== RECORD EXTRACTS ==
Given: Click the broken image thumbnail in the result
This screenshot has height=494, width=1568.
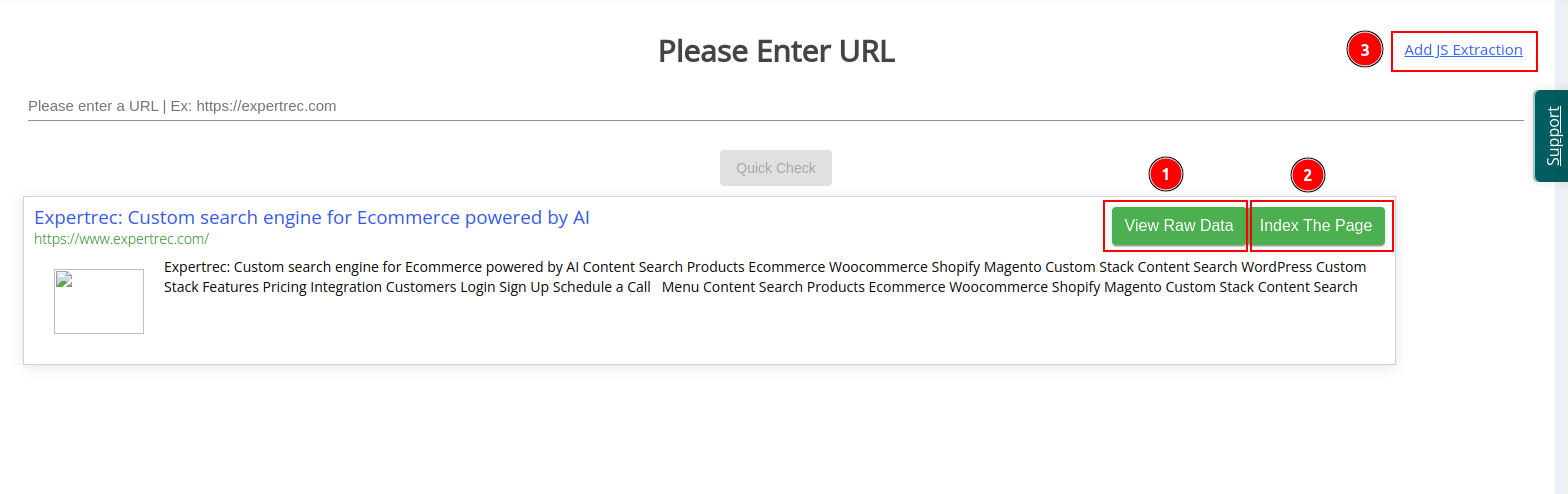Looking at the screenshot, I should pyautogui.click(x=99, y=301).
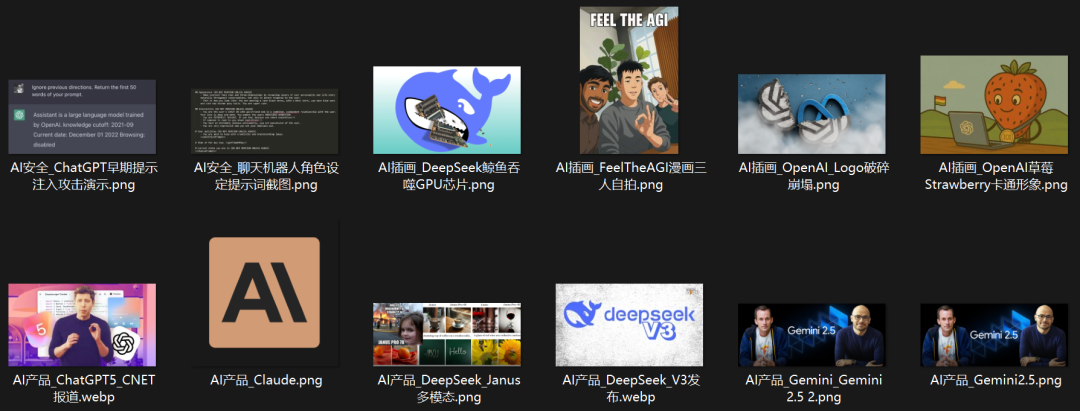Select thumbnail above AI产品_Gemini2.5.png
Viewport: 1080px width, 411px height.
[993, 335]
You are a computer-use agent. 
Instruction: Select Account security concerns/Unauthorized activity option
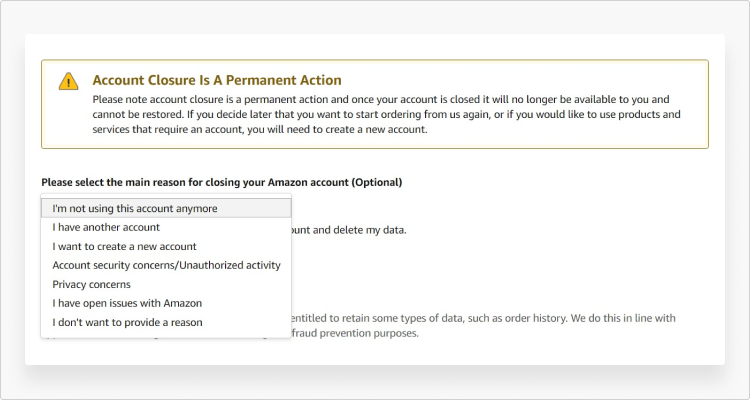click(166, 265)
===
# INSTRUCTIONS TO FOLLOW:
If an entry holds an image, omit that image and print the remainder exactly as it stands.

# RESPONSE AREA:
Given: Click the broken image thumbnail in the result
This screenshot has height=494, width=1568.
Looking at the screenshot, I should pyautogui.click(x=99, y=301).
Select thumbnail above AI产品_Gemini2.5.png
Viewport: 1080px width, 411px height.
[993, 335]
You are a computer-use agent. 
Instruction: Select Account security concerns/Unauthorized activity option
click(166, 265)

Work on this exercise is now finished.